The other reason the vaccine story should get us angry is the research process itself. We have people around the world working as fast as they can to try to develop an effective vaccine against this dangerous disease.

That is great — except these people are working in competition, not in collaboration. They all want to be the first to develop a patentable vaccine that will allow them to get very rich if it proves successful. Imagine how much faster the research would advance if these researchers were working in collaboration, sharing their results with each other, and posting them on the web so that researchers throughout the world could learn from them.

This alternative is possible if we had a different mechanism for financing research. In fact, we do have an alternative: direct public funding. That should not be a strange idea. The U.S. government already provides more than $40 billion a year to the National Institutes of Health (NIH) for biomedical research. Funding for the CDC and other agencies may push the total to close to $50 billion, so having the federal government pay for research should not be a strange idea.

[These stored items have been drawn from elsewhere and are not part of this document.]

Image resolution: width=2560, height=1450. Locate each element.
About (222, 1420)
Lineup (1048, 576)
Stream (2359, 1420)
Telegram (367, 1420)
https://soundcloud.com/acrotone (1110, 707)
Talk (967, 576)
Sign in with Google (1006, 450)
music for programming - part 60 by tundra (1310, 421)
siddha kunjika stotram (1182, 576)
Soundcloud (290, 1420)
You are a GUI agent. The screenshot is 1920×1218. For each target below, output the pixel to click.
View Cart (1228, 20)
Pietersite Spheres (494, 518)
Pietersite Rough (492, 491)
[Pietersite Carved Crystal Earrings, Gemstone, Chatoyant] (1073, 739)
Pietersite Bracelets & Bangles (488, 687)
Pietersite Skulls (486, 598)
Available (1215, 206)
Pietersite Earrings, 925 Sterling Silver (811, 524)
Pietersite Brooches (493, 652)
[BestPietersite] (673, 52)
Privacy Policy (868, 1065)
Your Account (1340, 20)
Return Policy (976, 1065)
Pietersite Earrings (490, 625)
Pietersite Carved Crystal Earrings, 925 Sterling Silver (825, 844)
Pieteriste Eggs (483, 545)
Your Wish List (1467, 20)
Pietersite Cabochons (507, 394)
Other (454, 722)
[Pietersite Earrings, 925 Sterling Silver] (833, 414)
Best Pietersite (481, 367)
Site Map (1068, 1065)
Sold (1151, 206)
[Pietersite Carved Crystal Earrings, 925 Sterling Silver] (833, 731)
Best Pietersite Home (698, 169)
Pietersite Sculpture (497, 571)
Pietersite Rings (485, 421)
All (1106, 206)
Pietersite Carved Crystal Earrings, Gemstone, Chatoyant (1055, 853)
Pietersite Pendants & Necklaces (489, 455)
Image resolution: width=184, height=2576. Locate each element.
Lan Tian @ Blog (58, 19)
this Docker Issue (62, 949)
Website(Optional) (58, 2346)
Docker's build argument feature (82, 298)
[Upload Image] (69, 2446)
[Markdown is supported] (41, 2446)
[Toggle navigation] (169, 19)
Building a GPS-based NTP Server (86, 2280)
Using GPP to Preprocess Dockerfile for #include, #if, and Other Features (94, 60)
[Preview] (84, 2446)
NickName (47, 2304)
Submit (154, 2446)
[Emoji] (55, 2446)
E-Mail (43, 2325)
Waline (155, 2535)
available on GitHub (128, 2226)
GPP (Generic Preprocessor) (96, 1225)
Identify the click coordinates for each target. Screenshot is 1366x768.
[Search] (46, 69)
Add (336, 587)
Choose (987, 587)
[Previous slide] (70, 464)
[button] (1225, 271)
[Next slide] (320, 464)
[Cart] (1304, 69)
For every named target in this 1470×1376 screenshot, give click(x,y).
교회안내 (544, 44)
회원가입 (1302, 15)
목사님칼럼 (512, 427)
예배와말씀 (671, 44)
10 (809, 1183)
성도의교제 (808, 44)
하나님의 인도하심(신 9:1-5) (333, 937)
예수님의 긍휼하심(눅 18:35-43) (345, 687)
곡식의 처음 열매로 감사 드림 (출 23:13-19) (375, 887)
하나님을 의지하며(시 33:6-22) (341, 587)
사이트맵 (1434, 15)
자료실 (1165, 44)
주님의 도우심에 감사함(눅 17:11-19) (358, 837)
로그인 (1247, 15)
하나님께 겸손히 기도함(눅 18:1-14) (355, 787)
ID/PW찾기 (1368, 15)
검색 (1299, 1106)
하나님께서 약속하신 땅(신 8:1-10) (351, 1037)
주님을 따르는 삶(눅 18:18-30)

We would obviously need considerably more funding if we were to replace the money paid by the industry through patent-supported research. We would also likely change the process, with less control by the NIH, if we were to expand funding. Nonetheless, direct funding is clearly a viable alternative. (I outline one alternative route in Chapter 5 of my book Rigged.)

One additional benefit of replacing patent monopoly support of biomedical research is that it would largely eliminate the incentive for drug companies to push their drugs by claiming that they are safer or more effective than is actually the case, as happened with the opioid crisis.

In short, the coronavirus should be yet another lesson as to why there is a better alternative to patent monopolies for financing biomedical research.